Art might be the only sector that has seen an increase in employees without an increase in monetary support to back them up. At the same time, artists and the organizations that support them have had to consistently prove themselves to local and state governments hesitant to spend money on anything at all.

After one round of particularly steep cuts to the arts budget in Montgomery, Alabama, the executive director of the Alabama State Council on the Arts told the Birmingham News that "we have to do as good as job as we can talking about how arts are significant and central to state government, as opposed to a frill."

Indeed, storied cultural institutions and the artists they serve are on the chopping block as they defend themselves against further decline.

But we're also living in a time when making and distributing art to the masses is easier and more widely consumed than ever. Despite the financial challenges, is there still room for optimism?

Many artists and administrators think so.

'A HEALTHY REMINDER'

Robert Lynch, President and CEO of Americans for the Arts, one of the nation's leading nonprofits for arts advancement, thinks some people might be misinterpreting his organization's recent report, which outlined some of the financial difficulties faced by artists.

"Certainly there is a lessened demand for certain kinds of venues that deliver the arts, for example: a decline in people sitting in seats to hear classical music," he said over the phone from his D.C office. "However, another study shows that downloads of music are soaring, and the demand for music is higher than it's ever been. So what I think this study says is not that there's a lessened demand for the arts, but that we're undergoing a massive reassessment of the ways people want to engage with them."

Lynch certainly doesn't think we need "less art" or "fewer artists," and he doesn't think we can eliminate any of the myriad organizations that have sprung up over the past few years. In fact, he says, if you look at the trajectory that the arts have taken over the last half century, he said, you will see "massive growth" in interest from consumers on the whole.

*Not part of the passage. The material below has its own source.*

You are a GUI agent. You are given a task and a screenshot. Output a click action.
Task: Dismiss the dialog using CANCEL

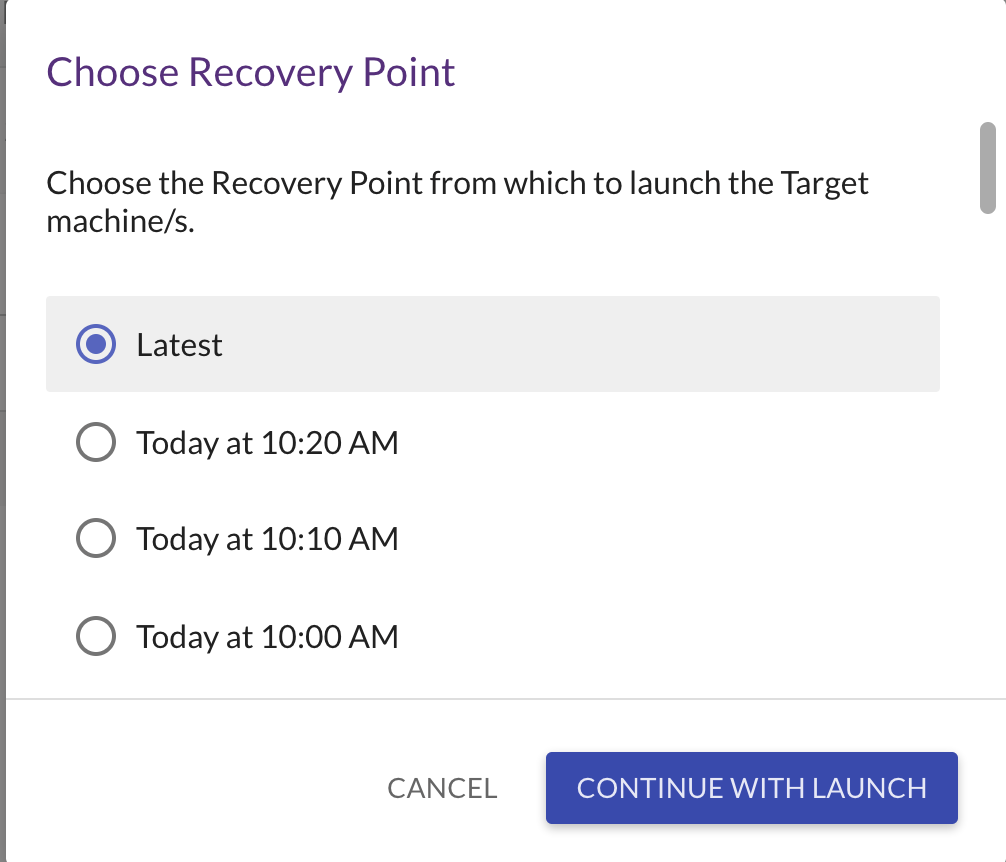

"The data we have today shows that nonprofit groups still generate 5.7 million jobs. We also know there are 2.2 million artists who spend more than half their time making their living being an artist and millions more who do it part time. We really have to feel good about people's interest in this industry."

David F. Chapman, a theater director, teacher, and writer based in New York, feels like he's learning some valuable "survivalist" skills in these trying times. The struggle has made him think more critically about why he wants to do the kind of work he's doing, and what he actually wants to spend his time on.

"Right now we're learning how to be creative and resourceful and make the most out of a little bit," he said. "We're sort of in the depression era of making art."

He notes that even theater productions with the largest budgets -- like the recent, troubled production of "Spiderman: Turn Off The Dark" on Broadway, which went millions of dollars over budget and delayed its opening night several times -- constantly need more money than they have. When funding is limited and resources scarce, he wonders if perhaps it encourages artists and organizations to work within their means, and try new things.

Chapman, for his part, branched out from directing to try solo performance again, and it made an indelible impression.

"I think it's good for certain organizations to remind themselves that one of the reasons they're a not-for-profit is because they're working to advance a specific mission," he said. "That mission will never go away. Amnesty International, for example, they look forward to the day they can turn off their lights and close the doors because they've received 'amnesty internationally.' The mission will always exist."

Noah Fischer, one of the visual artists leading the recent Occupy Museums movement -- an offshoot of Occupy Wall Street -- said that the most egregious problem isn't funding for artists, but rather the proliferation of people providing unpaid labor for arts organizations.

"How do you compete against unpaid intern labor?" Fischer asked. "It's kind of a tough competition."

The Occupy Museums group has protested at the Museum of Modern Art in New York and recently marched with a Sotheby's art-handler union, whose members have been locked out of their jobs for the past three months.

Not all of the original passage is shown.